[ 
https://issues.apache.org/jira/browse/FLINK-5756?page=com.atlassian.jira.plugin.system.issuetabpanels:comment-tabpanel&focusedCommentId=15925592#comment-15925592
 ] 

Wenlong Lyu commented on FLINK-5756:
------------------------------------

In RocksDB , the merge operation is processed in both compaction and get but 
not  in merge. When merging two Slices by a StringAppendOperator, you will need 
to create a new string, which can be time costly when there are thousands of 
slice to merge.

I think that is why it is slow to get the value after you added five thousand 
of items to List.
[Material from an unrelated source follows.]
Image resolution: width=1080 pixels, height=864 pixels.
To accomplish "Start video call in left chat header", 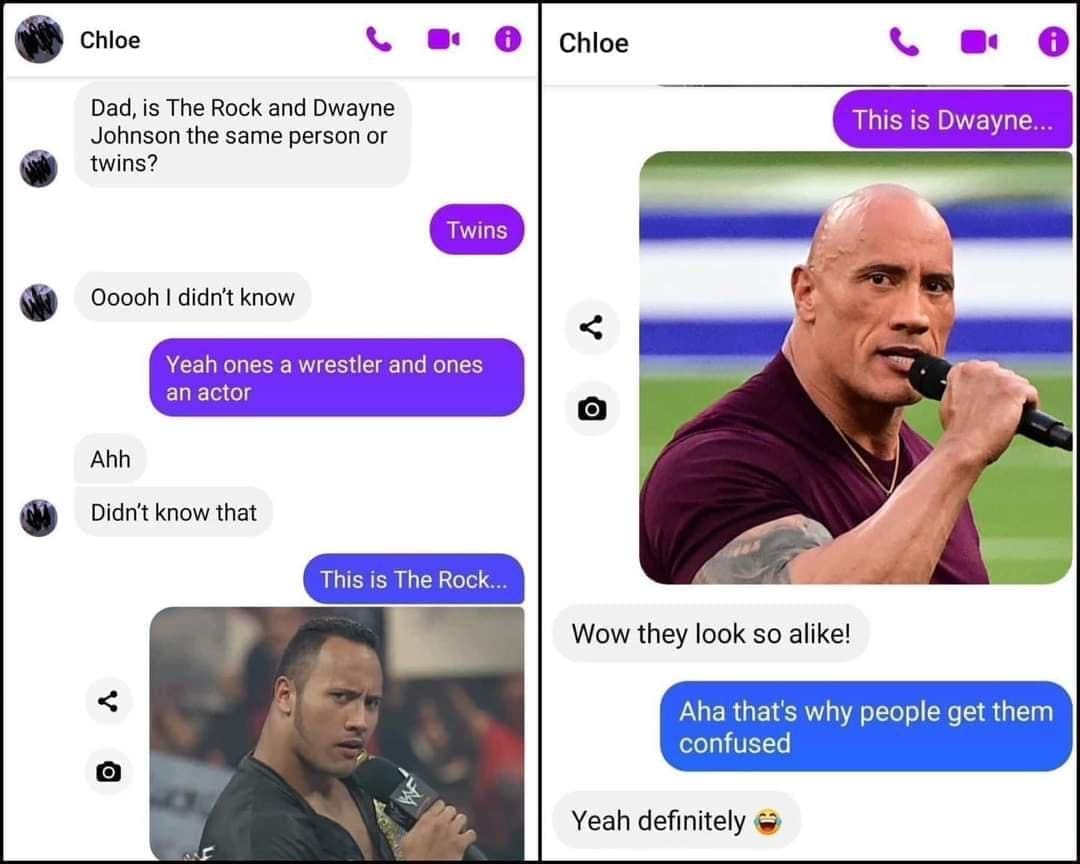I will (x=443, y=39).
If you call {{rocksdb.compactRange()}} before get, it will be 
quite quickly.

In really application scenario, the compaction happens more often than what is 
in the test, and the performance will be much better in real environment except 
for in the extreme test scenario.

> When there are many values under the same key in ListState, 
> RocksDBStateBackend performances poor
> -------------------------------------------------------------------------------------------------
>
>                 Key: FLINK-5756
>                 URL: https://issues.apache.org/jira/browse/FLINK-5756
>             Project: Flink
>          Issue Type: Improvement
>          Components: State Backends, Checkpointing
>    Affects Versions: 1.2.0
>         Environment: CentOS 7.2
>            Reporter: Syinchwun Leo
>
> When using RocksDB as the StateBackend, if there are many values under the 
> same key in ListState, the windowState.get() operator performances very poor. 
> I also the the RocksDB using version 4.11.2, the performance is also very 
> poor. The problem is likely to related to RocksDB itself's get() operator 
> after using merge(). The problem may influences the window operation's 
> performance when the size is very large using ListState. I try to merge 50000 
> values under the same key in RocksDB, It costs 120 seconds to execute get() 
> operation.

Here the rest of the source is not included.